Unnamed: 0,monthly_rent,region,rooms,property_type,parking,bathroom,size,furnished
monthly_rent,1.0,-0.273719,0.139196,0.202058,0.215729,0.409035,0.537059,-0.294201
region,-0.273719,1.0,-0.365083,-0.0189,0.02419,-0.111444,-0.134397,0.058747
rooms,0.139196,-0.365083,1.0,-0.119961,0.081827,0.305619,0.258563,0.069451
property_type,0.202058,-0.0189,-0.119961,1.0,0.054726,-0.155453,-0.093587,-0.182939
parking,0.215729,0.02419,0.081827,0.054726,1.0,0.264033,0.279568,0.010809
bathroom,0.409035,-0.111444,0.305619,-0.155453,0.264033,1.0,0.673156,0.096354
size,0.537059,-0.134397,0.258563,-0.093587,0.279568,0.673156,1.0,0.029393
furnished,-0.294201,0.058747,0.069451,-0.182939,0.010809,0.096354,0.029393,1.0


### Training Prediction models

In [31]:
y = pred_data['monthly_rent']
X = pred_data.drop(['monthly_rent'], axis=1)

In [32]:
X_train, X_test, y_train, y_test = train_test_split(X,y, 
                                                    random_state = 808,
                                                    test_size=0.3, 
                                                    shuffle = True)

In [98]:
model_metrics = pd.DataFrame(columns=['Model', 'MAE', 'MSE', 'RMSE'])

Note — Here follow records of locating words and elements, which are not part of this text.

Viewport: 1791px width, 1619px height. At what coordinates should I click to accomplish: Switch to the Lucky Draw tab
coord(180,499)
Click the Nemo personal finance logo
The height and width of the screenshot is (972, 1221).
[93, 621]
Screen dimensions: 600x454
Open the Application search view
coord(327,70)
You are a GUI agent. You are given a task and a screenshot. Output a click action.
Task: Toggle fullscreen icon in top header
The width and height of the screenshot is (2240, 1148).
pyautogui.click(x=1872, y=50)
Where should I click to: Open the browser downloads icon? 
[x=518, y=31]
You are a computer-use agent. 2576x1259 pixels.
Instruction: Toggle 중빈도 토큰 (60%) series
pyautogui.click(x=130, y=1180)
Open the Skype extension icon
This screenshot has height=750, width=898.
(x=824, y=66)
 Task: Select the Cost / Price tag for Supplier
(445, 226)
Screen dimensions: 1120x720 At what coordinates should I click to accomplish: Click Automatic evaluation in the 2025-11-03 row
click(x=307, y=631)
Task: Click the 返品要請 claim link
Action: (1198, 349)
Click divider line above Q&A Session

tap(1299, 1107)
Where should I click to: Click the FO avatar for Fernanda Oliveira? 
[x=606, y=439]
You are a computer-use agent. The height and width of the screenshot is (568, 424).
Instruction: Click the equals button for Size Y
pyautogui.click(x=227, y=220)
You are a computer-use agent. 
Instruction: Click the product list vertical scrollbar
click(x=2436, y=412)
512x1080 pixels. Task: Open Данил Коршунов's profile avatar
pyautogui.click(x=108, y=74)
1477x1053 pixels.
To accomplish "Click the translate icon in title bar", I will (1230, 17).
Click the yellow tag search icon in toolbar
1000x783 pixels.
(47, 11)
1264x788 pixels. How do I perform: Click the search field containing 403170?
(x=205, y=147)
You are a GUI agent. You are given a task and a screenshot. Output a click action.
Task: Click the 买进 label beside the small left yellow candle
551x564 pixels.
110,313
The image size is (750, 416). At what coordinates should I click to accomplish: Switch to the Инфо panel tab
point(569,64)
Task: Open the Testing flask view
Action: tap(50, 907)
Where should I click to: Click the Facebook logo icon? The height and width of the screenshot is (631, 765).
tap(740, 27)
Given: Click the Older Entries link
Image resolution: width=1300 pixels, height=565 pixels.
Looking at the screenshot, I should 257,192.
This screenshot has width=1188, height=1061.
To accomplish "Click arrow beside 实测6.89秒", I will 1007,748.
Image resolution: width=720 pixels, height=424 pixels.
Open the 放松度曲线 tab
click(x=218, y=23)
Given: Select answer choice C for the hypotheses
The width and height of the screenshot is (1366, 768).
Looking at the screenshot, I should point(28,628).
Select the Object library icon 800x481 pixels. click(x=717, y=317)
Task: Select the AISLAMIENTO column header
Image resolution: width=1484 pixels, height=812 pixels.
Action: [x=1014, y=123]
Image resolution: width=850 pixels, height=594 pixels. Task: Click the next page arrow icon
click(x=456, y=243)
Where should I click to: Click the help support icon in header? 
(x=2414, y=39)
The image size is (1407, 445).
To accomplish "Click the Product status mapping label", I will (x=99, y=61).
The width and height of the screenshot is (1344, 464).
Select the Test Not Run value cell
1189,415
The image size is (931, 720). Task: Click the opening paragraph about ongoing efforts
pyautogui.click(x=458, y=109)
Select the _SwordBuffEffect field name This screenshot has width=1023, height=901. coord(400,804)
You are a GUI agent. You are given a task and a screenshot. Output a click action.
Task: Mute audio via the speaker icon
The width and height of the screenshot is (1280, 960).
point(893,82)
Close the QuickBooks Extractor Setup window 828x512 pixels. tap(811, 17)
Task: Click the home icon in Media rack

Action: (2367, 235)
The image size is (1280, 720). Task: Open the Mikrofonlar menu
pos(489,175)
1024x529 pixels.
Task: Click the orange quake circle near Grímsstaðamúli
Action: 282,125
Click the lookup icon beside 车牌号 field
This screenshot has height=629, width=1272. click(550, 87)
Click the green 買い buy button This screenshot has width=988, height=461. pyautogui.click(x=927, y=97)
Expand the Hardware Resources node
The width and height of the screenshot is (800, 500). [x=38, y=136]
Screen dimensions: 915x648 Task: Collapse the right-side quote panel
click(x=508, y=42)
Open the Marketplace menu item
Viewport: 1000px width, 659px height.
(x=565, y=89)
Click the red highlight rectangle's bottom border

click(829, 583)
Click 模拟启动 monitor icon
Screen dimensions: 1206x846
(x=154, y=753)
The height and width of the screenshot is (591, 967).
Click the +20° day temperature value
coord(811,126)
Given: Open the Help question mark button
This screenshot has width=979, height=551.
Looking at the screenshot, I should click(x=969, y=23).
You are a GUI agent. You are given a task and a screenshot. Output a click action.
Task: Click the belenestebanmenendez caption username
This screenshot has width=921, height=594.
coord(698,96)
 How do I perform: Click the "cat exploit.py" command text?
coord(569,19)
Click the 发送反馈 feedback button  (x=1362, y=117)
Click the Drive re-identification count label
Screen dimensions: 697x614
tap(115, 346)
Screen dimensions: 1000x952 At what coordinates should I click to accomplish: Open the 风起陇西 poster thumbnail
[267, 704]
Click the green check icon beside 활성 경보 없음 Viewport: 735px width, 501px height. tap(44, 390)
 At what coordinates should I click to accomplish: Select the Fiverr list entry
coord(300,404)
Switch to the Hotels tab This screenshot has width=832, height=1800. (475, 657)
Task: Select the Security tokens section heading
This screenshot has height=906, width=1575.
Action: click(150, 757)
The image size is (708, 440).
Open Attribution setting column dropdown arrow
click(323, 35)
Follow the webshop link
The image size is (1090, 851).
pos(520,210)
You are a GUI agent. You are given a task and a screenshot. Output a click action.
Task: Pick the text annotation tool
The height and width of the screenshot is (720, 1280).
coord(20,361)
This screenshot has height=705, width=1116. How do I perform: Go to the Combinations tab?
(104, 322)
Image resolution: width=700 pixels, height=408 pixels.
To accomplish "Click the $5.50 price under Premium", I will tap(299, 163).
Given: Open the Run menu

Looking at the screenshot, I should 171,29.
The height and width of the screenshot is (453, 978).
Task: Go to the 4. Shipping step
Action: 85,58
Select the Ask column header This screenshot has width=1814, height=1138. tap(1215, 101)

#### Multivariate Linear Regression

In [33]:
lin_regr = linear_model.LinearRegression()
lin_regr.fit(X_train, y_train)

In [34]:
lr_pred = lin_regr.predict(X_test)

In [99]:
lr_metrics = pd.DataFrame({'Model': ['Multivariate Linear Regression'], 
                'MAE': [metrics.mean_absolute_error(y_test, lr_pred)], 
                'MSE': [metrics.mean_squared_error(y_test, lr_pred)], 
                'RMSE': [np.sqrt(metrics.mean_squared_error(y_test, lr_pred))]})
model_metrics = pd.concat([model_metrics,lr_metrics], ignore_index = True)

#### Random Forest Regressor

In [62]:
rf_regr = RandomForestRegressor()
rf_regr.fit(X_train, y_train)

In [63]:
rf_regr_pred = rf_regr.predict(X_test)

In [100]:
rf_metrics = pd.DataFrame({'Model': ['Random Forest'], 
                'MAE': [metrics.mean_absolute_error(y_test, rf_regr_pred)], 
                'MSE': [metrics.mean_squared_error(y_test, rf_regr_pred)], 
                'RMSE': [np.sqrt(metrics.mean_squared_error(y_test, rf_regr_pred))]})
model_metrics = pd.concat([model_metrics,rf_metrics], ignore_index = True)

In [45]:
dt_model = tree.DecisionTreeRegressor()
dt_model.fit(X_train, y_train)

In [46]:
dt_pred = dt_model.predict(X_test)

In [101]:
dt_metrics = pd.DataFrame({'Model': ['Decision Tree'], 
                'MAE': [metrics.mean_absolute_error(y_test, dt_pred)], 
                'MSE': [metrics.mean_squared_error(y_test, dt_pred)], 
                'RMSE': [np.sqrt(metrics.mean_squared_error(y_test, dt_pred))]})

model_metrics = pd.concat([model_metrics,dt_metrics], ignore_index = True)

In [102]:
model_metrics

Unnamed: 0,Model,MAE,MSE,RMSE
0,Multivariate Linear Regression,412.286029,513125.961777,716.32811
1,Random Forest,279.770697,280622.134722,529.737798
2,Decision Tree,307.225628,440518.758772,663.715872


From the `model_metrics` DataFrame, we can see that the Random Forest model has smallest values for all the metrics. Thus it is our best performing model.